Wooop! Effetively the result is not what I was expecting. I thought the gradient was produced by linear interpolation between colors, but surely is not (I really need to setup the LCD color space!). Indeed, the most scalable solution is rendering using fragment shaders.
Keep the solution proposed by Bahbar. I would advice to start the implementation of a pass-through vertex/fragment shader (specifying only vertices and colors you should get the previous result); then, start playing with the mix function and the texture coordinate passed to the vertex shader.
You really need to understand the rendering pipeline with programmable shaders: vertex shader is called once per vertex, fragment shader is called once per fragment (without multisampling, a fragment is a pixel; with multisampling, a a pixel is composed by a many fragments which are interpolated to get the pixel color).
The vertex shader take the input parameters (uniforms and inputs; uniforms are constant for all vertices issued between glBegin/glEnd; inputs are characteristic of each vertex shader instance (4 vertices, 4 vertex shader instances).
A fragment shader takes as input the vertex shader outputs which has produced the fragment (due the rasterization of triangles, lines and points). In the Bahbar answer the only output is the uv variable (common to both shader sources).
In you case, the vertex shader outputs the vertex texture coordinates UV (passed "as-are"). These UV coordinates are available for each fragment, and they are computed by interpolating the values outputted by the vertex shader depending on the fragment position.
Once you have those coordinates, you only need two colors: the red and the yellow in your case (in Bahbar answer corresponds to color0 and color1 uniforms). Then, mix those colors depending on the UV coordinates of the specific fragment. (*)
(*) Here is the power of shaders: you can specify different interpolation methods by simply modifying the shader source. Linear, Bilinear or Spline interpolation are implemented by specifying additional uniforms to the fragment shader.
Good practice!
Do all of your vertices have the same depth (Z) value, and are all of your triangles completely on-screen? If so, then you should have no problem getting a "perfect" color gradient over a quad made from two triangles with glColor. If not, then it's possible that your OpenGL implementation treats colors poorly.

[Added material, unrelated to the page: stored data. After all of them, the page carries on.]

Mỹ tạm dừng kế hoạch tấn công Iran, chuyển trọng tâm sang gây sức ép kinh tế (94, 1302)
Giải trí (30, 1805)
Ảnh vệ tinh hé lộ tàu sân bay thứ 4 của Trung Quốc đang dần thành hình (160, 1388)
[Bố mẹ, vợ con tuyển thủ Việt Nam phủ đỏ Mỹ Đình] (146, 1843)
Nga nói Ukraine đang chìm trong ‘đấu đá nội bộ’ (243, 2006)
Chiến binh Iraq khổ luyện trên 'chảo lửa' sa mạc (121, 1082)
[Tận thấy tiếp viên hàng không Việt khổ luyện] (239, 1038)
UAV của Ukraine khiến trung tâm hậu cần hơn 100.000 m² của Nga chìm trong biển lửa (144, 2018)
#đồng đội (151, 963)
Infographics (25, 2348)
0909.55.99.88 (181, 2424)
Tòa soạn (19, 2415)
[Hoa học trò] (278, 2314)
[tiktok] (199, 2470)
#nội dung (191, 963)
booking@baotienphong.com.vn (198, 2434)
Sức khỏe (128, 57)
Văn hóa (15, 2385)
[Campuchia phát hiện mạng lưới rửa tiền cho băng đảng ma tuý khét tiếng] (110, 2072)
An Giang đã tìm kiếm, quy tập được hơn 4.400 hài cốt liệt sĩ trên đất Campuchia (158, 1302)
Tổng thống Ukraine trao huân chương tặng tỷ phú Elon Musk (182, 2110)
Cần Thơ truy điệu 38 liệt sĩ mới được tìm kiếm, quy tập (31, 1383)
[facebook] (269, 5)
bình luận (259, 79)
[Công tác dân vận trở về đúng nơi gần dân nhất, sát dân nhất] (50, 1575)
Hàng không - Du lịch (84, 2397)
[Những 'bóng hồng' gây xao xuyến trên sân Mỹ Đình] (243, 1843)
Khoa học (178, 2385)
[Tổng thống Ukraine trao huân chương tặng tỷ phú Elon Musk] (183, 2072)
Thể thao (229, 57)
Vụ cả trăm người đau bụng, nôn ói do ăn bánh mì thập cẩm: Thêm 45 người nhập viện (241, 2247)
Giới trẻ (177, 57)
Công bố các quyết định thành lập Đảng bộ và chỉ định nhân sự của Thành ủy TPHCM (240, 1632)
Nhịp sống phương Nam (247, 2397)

This leads me to suspect that you may have a very old or strange OpenGL implementation. I recommend that you tell us what platform you're using, and what version of OpenGL you have...?
Without any more information, I recommend you attempt writing a shader, and avoid telling OpenGL that you want a "color." If possible, tell it that you want a "texcoord" but treat it like a color anyway. This trick has worked in some cases where color accuracy is too low.